*** Data supplied ***

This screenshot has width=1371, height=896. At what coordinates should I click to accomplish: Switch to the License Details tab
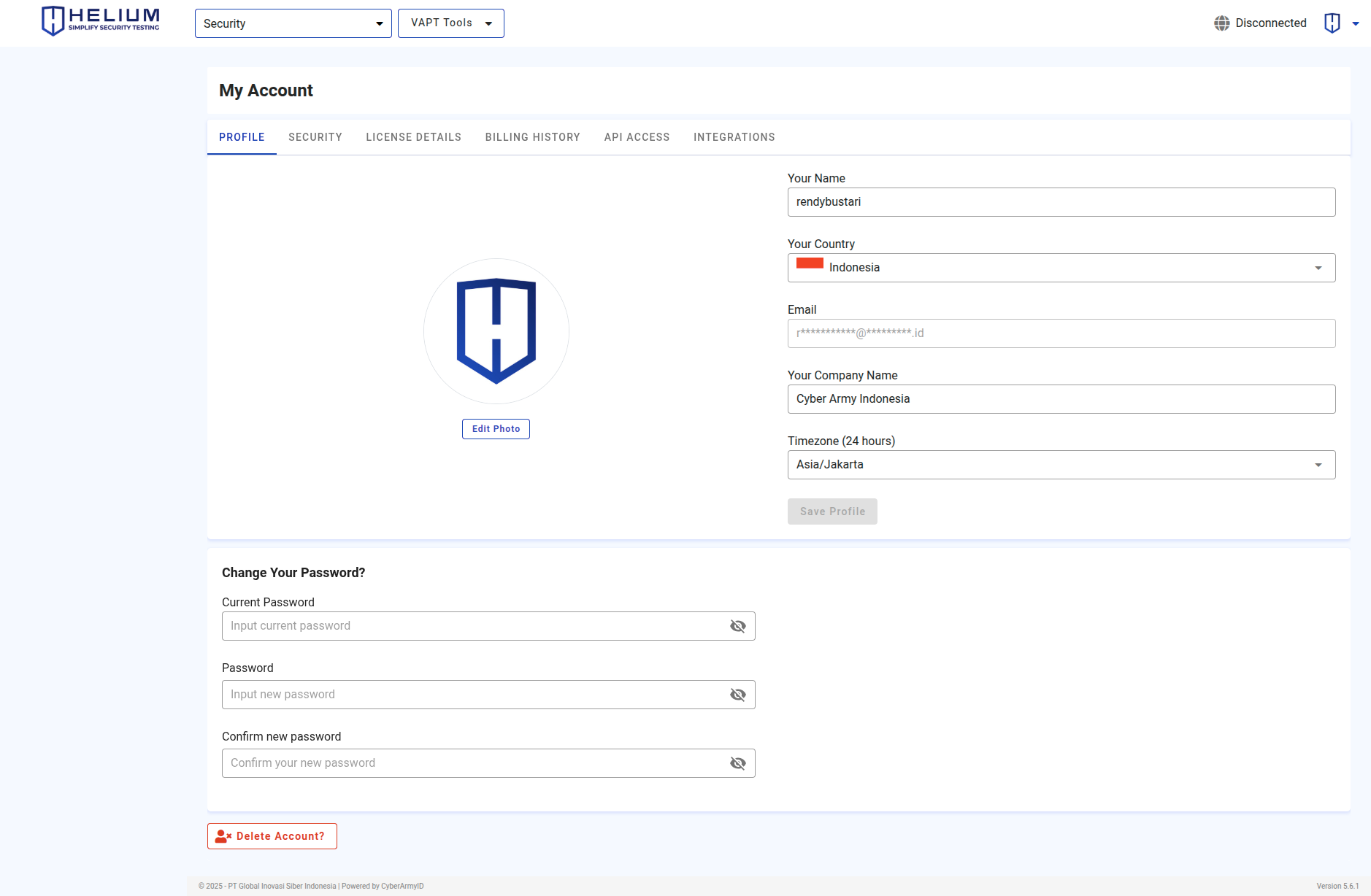(x=413, y=137)
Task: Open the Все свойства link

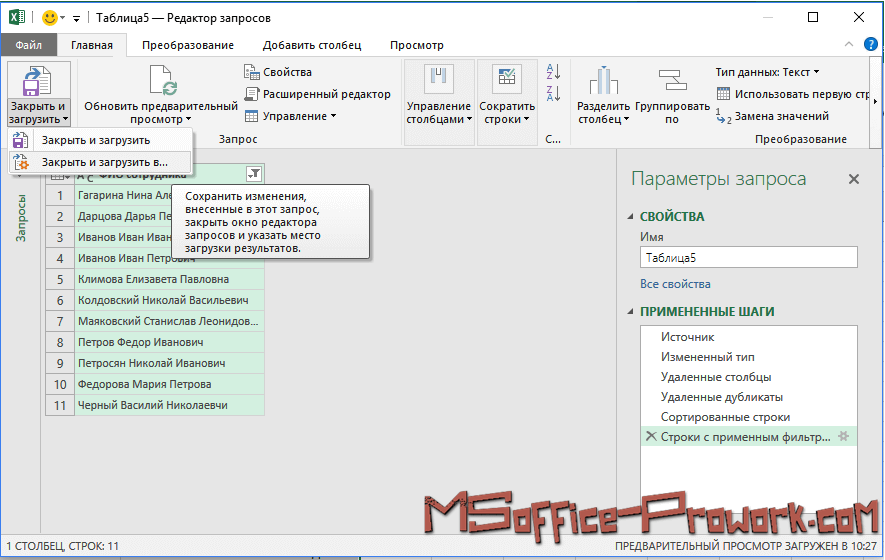Action: 675,284
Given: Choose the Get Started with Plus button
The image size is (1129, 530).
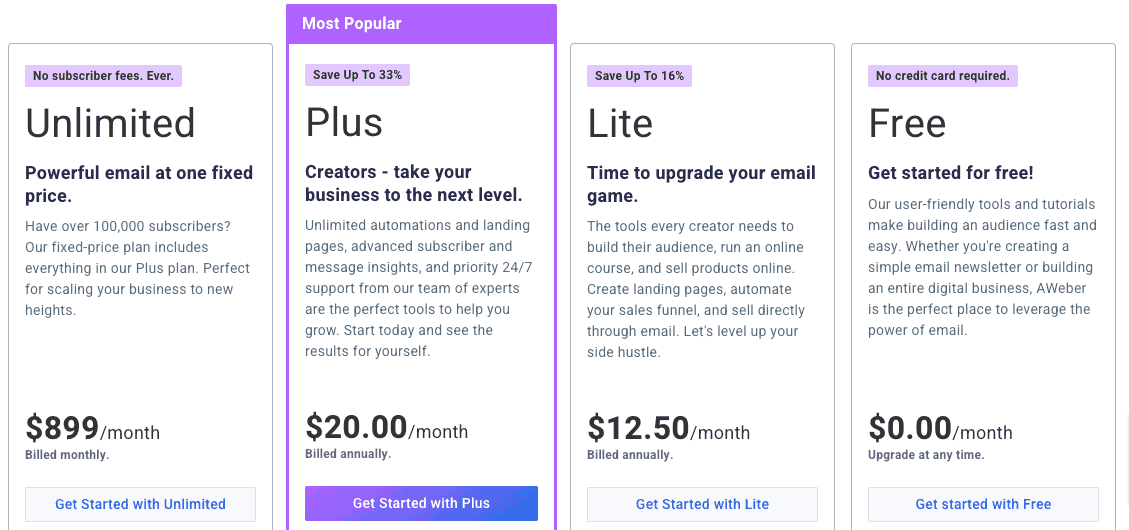Looking at the screenshot, I should (x=421, y=503).
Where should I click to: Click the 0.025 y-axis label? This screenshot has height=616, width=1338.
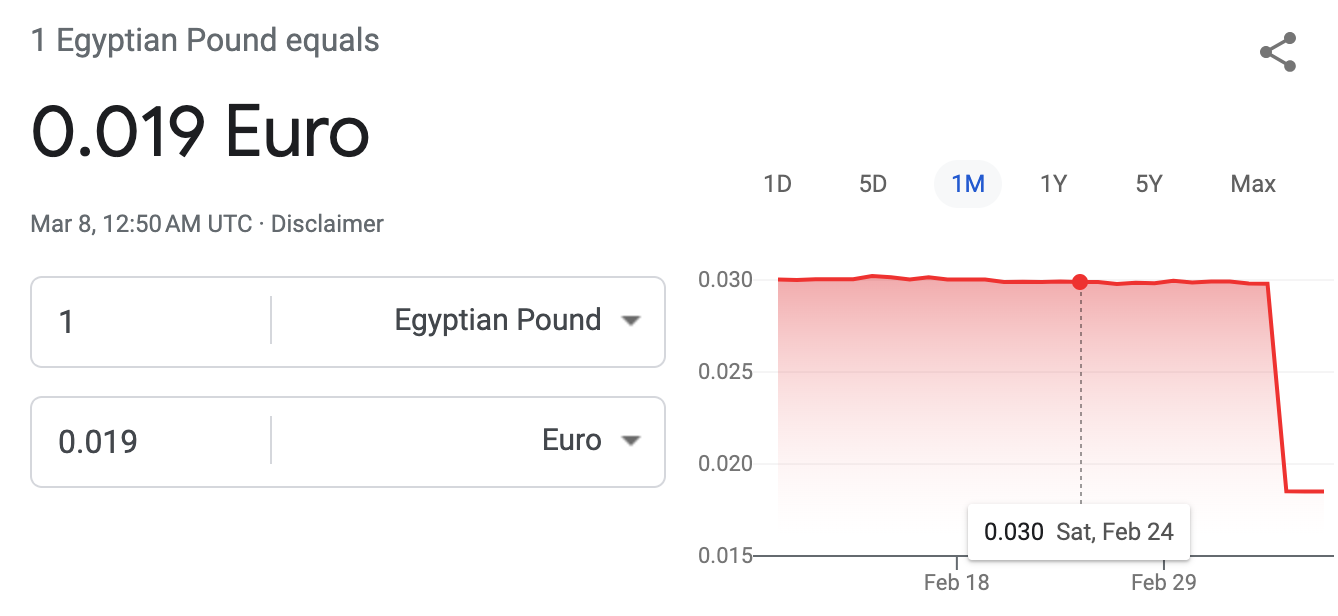point(726,373)
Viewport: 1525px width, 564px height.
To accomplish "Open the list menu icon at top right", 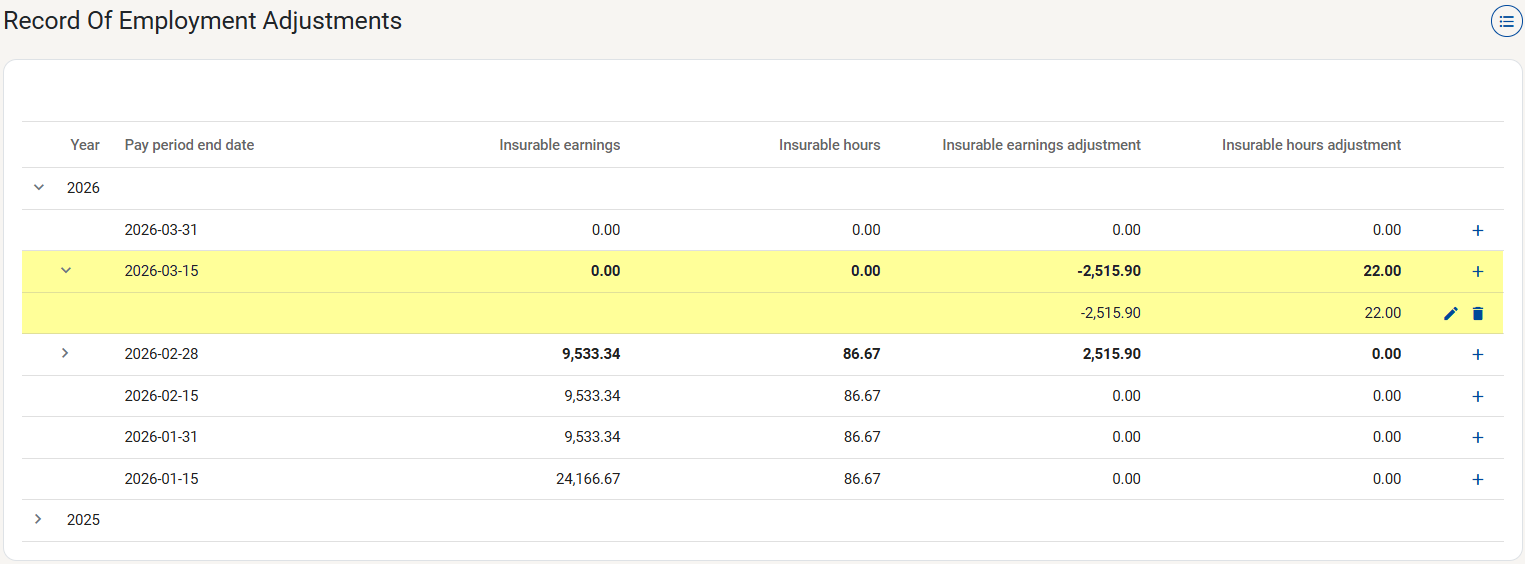I will pyautogui.click(x=1506, y=21).
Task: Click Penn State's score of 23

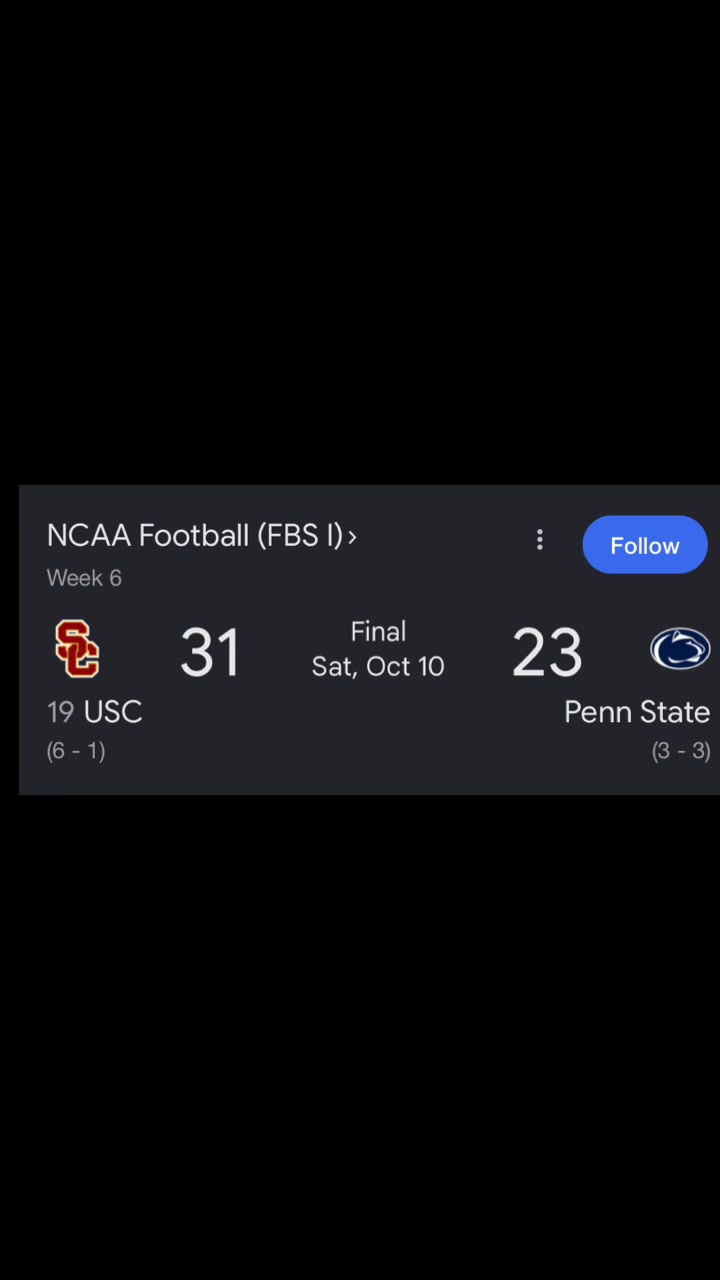Action: (x=547, y=653)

*** End of Data supplied ***

After locating the line containing "Given: Choose the" in the entries above, return it and every line after it exactly, ending at the line containing "Viewport: 1525px width, 564px height.", without pictures.

:: Result ::
Given: Choose the Get Started with Plus button
The image size is (1129, 530).
Looking at the screenshot, I should (x=421, y=503).
Where should I click to: Click the 0.025 y-axis label? This screenshot has height=616, width=1338.
point(726,373)
Viewport: 1525px width, 564px height.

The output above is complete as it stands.